### SUPPLIED RECORDS

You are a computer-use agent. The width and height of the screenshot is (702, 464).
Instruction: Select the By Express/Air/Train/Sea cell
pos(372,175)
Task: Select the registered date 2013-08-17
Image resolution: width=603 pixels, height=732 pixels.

######
### SUPPLIED RECORDS

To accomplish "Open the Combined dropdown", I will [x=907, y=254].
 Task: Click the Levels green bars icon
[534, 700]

######

[ASSIGNED TASK] When you reach the line containing "Instruction: Select the" in the data above, start copying exactly, and stop after the line containing "Image resolution: width=603".

[FINAL ANSWER]
Instruction: Select the By Express/Air/Train/Sea cell
pos(372,175)
Task: Select the registered date 2013-08-17
Image resolution: width=603 pixels, height=732 pixels.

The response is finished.